(Beginning of RECORDS)

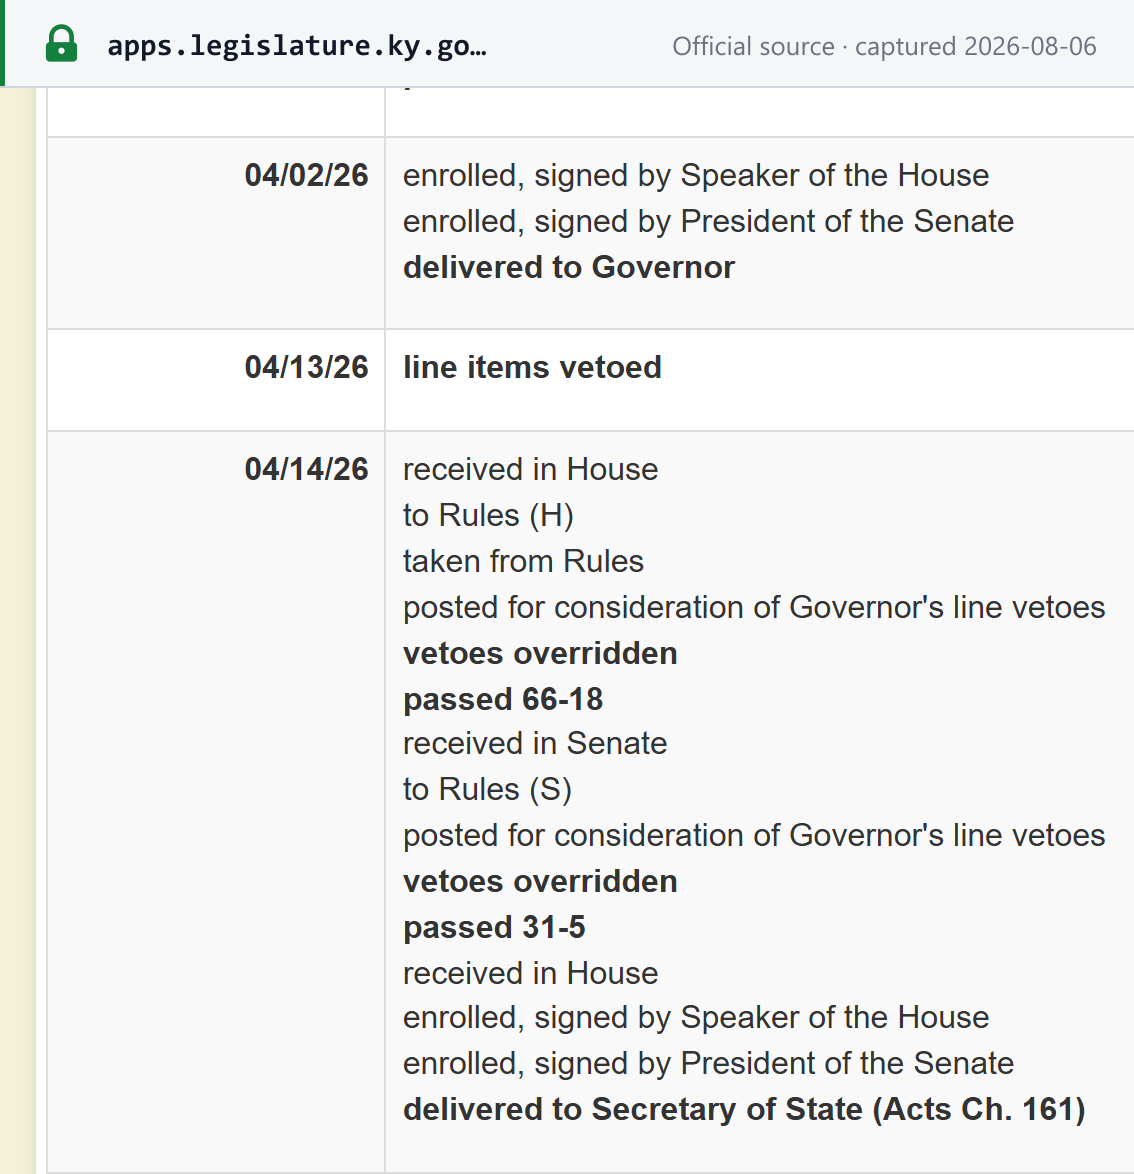Image resolution: width=1134 pixels, height=1174 pixels.
Task: Select the 'passed 31-5' vote text
Action: (494, 927)
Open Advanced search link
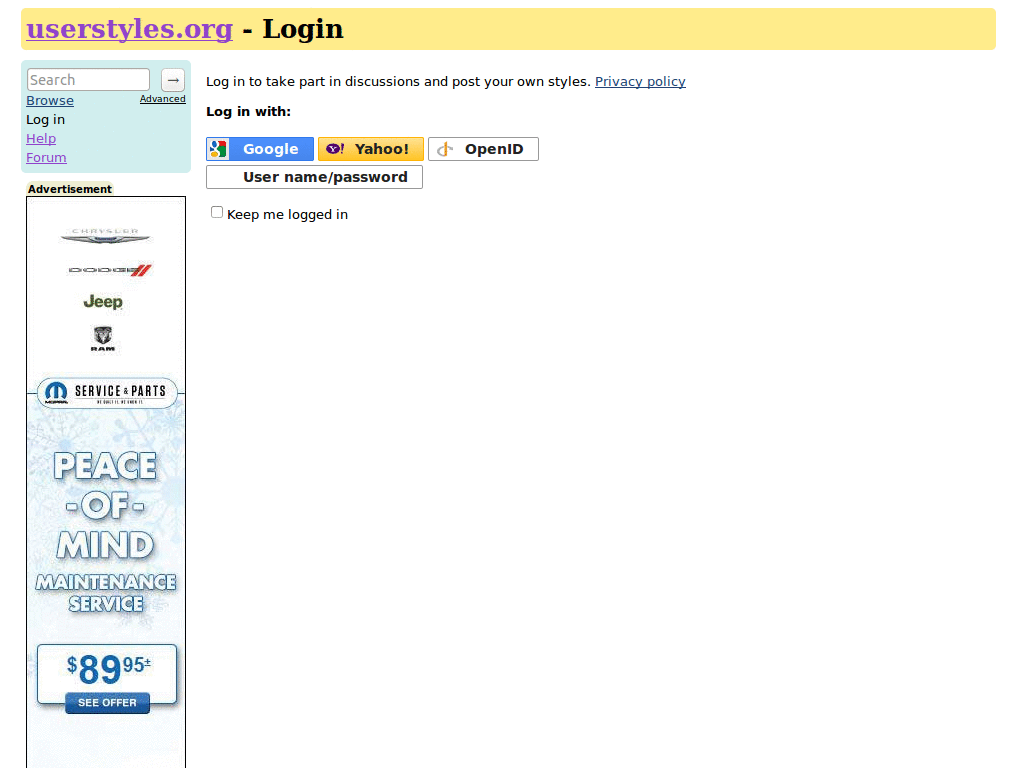The height and width of the screenshot is (768, 1024). (163, 99)
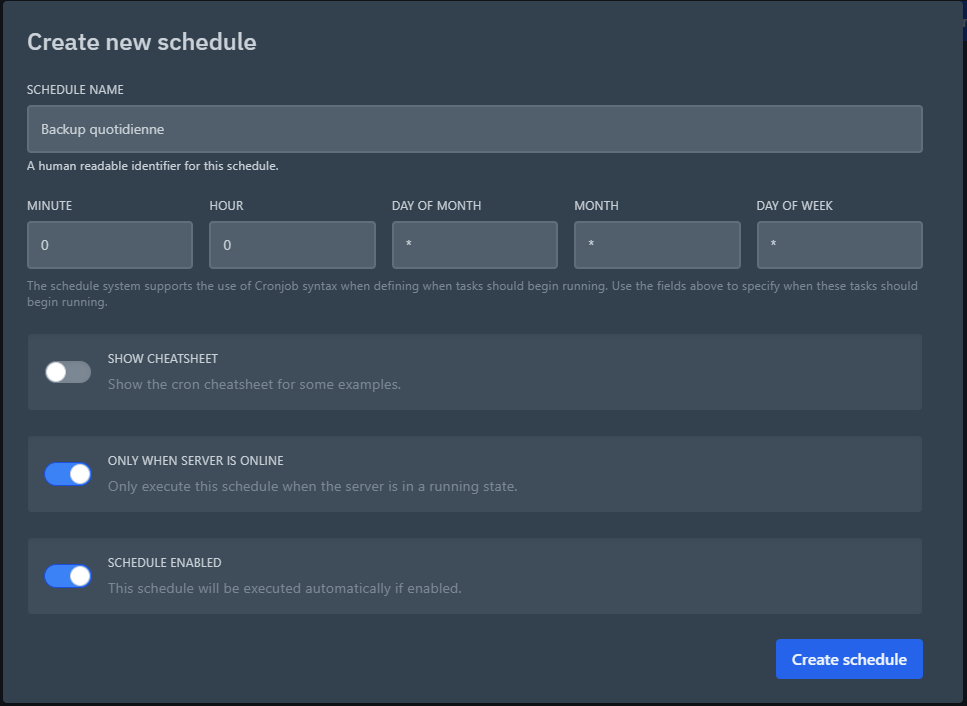Click the SCHEDULE ENABLED label text
Image resolution: width=967 pixels, height=706 pixels.
164,563
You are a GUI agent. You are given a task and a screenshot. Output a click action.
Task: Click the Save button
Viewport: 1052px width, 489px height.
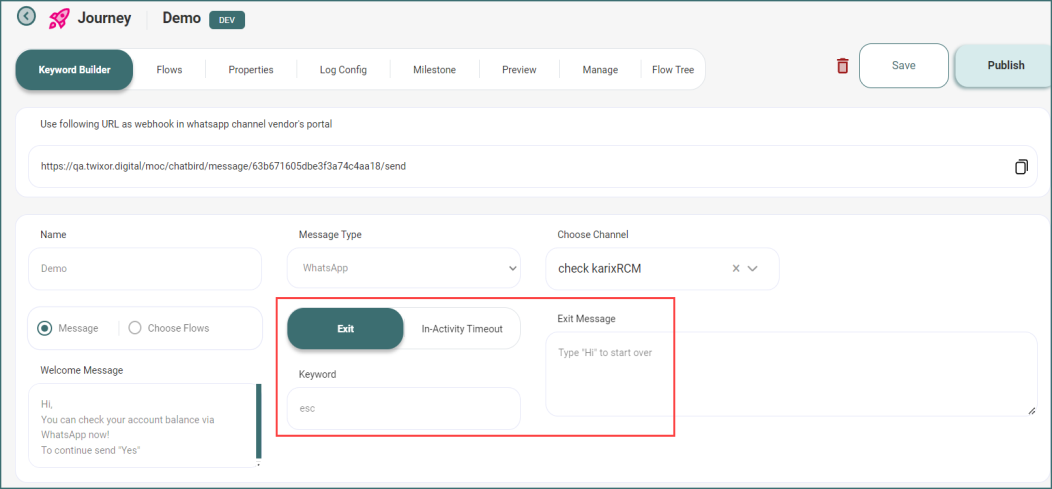coord(903,66)
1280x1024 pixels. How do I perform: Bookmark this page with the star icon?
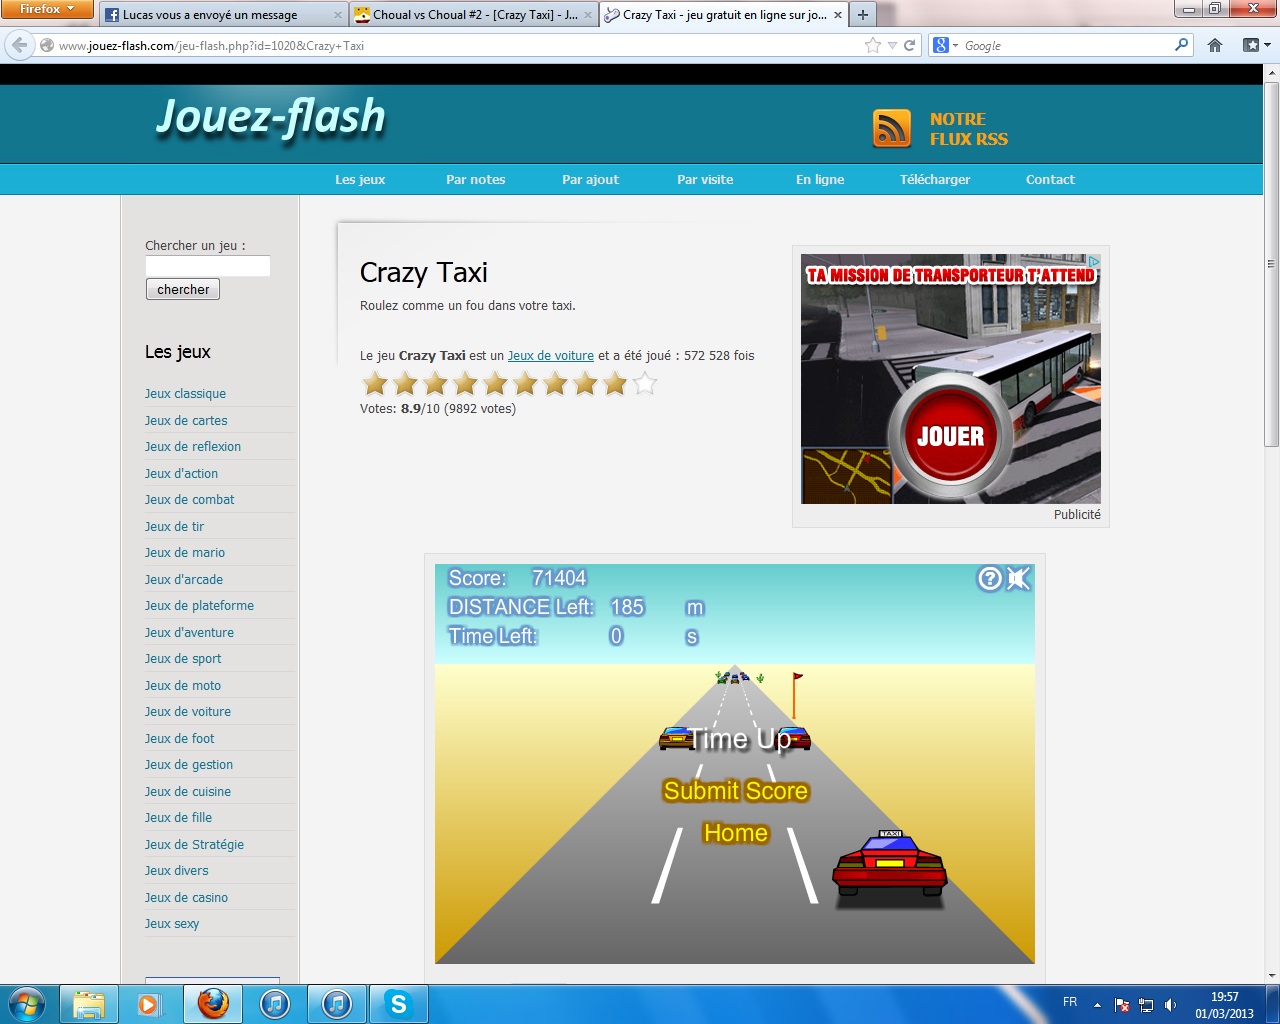click(872, 45)
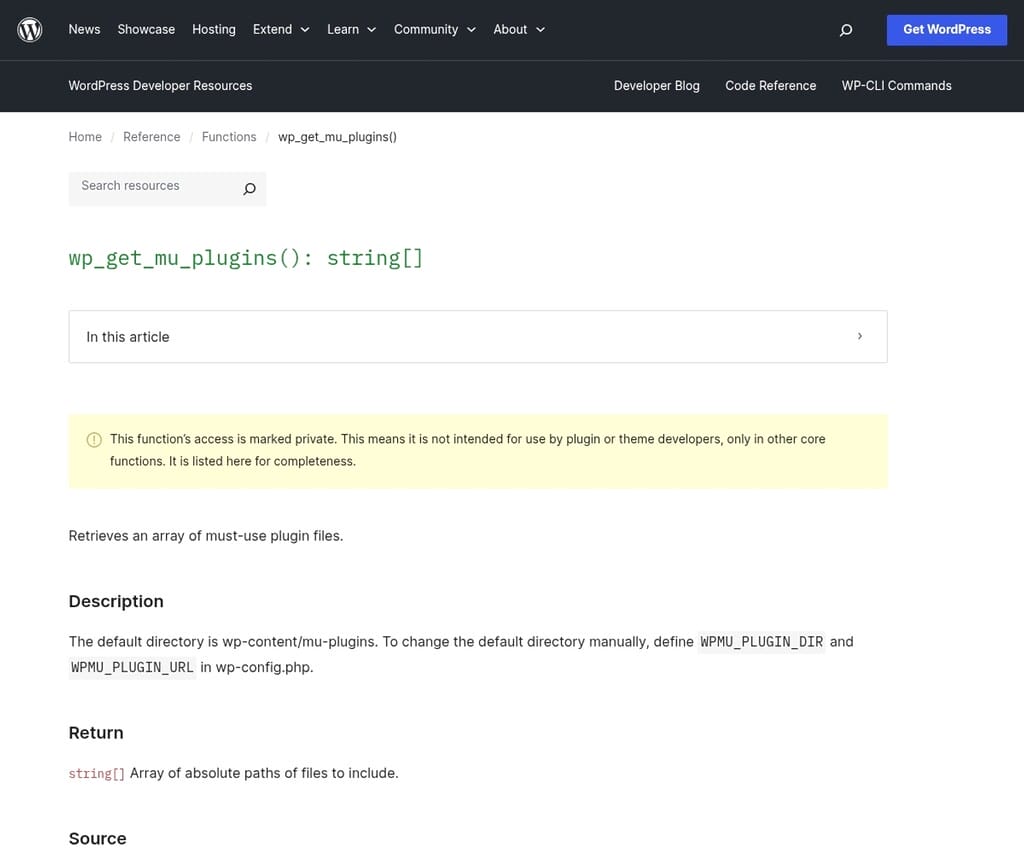Expand the Extend dropdown menu
The height and width of the screenshot is (853, 1024).
point(273,29)
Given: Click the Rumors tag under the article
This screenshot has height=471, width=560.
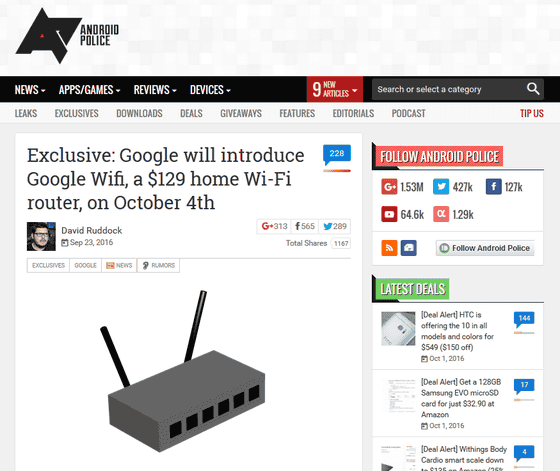Looking at the screenshot, I should 158,265.
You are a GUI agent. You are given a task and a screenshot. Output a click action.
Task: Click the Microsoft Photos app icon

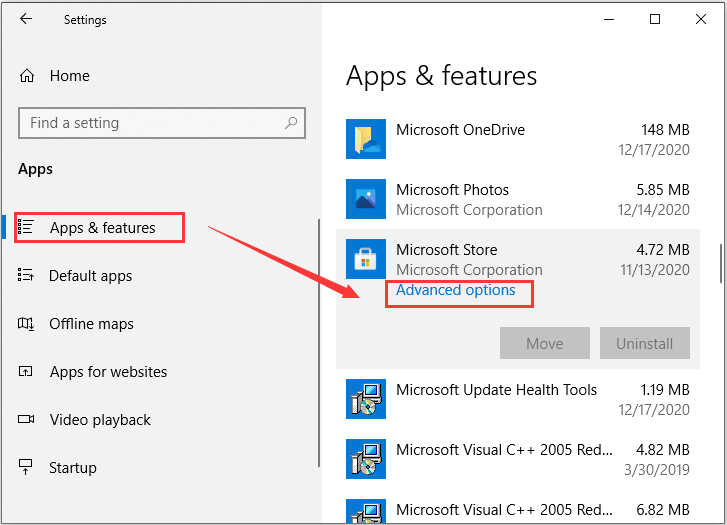(x=366, y=199)
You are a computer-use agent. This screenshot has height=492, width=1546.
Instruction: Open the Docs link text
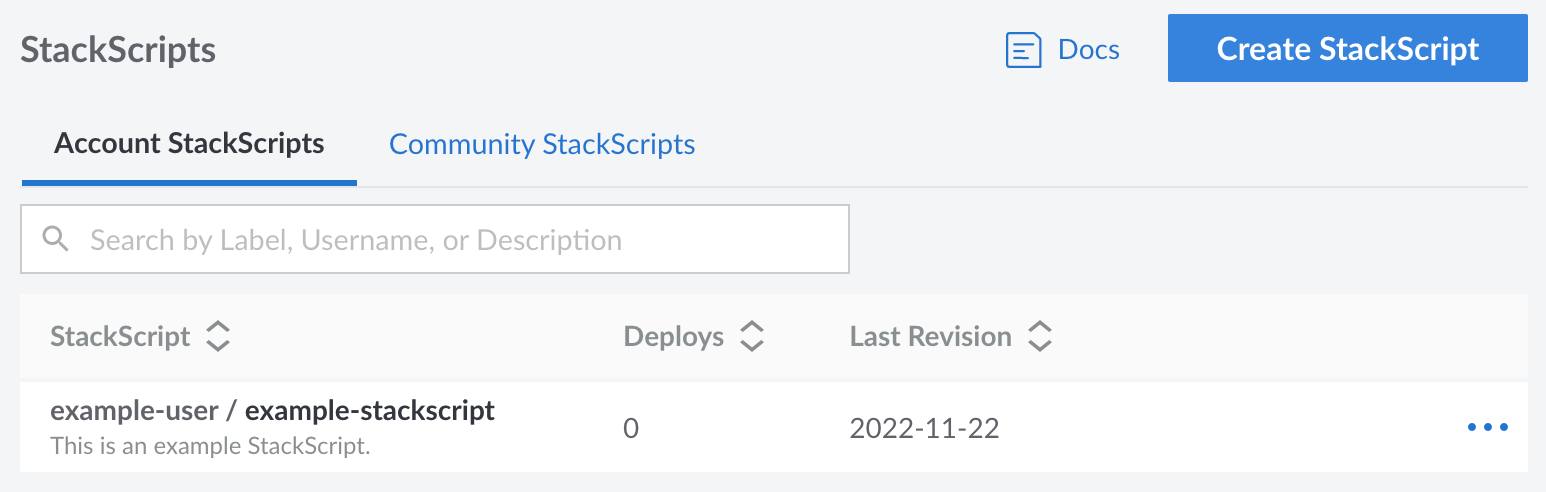(x=1088, y=50)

(End of RECORDS)

** REQUIRED ACTION **
Extract the lines beginning with the one that contains "1280x1024 pixels. How" and ending with the last line of the listing. Keep them exact and drop the pictures.

** RESULT OF THIS TASK **
1280x1024 pixels. How do I perform: Bookmark this page with the star icon?
click(872, 45)
Expand the Extend dropdown menu
The height and width of the screenshot is (853, 1024).
point(273,29)
Given: Click the Rumors tag under the article
This screenshot has height=471, width=560.
Looking at the screenshot, I should 158,265.
You are a GUI agent. You are given a task and a screenshot. Output a click action.
Task: Click the Microsoft Photos app icon

(x=366, y=199)
You are a computer-use agent. This screenshot has height=492, width=1546.
Instruction: Open the Docs link text
(x=1088, y=50)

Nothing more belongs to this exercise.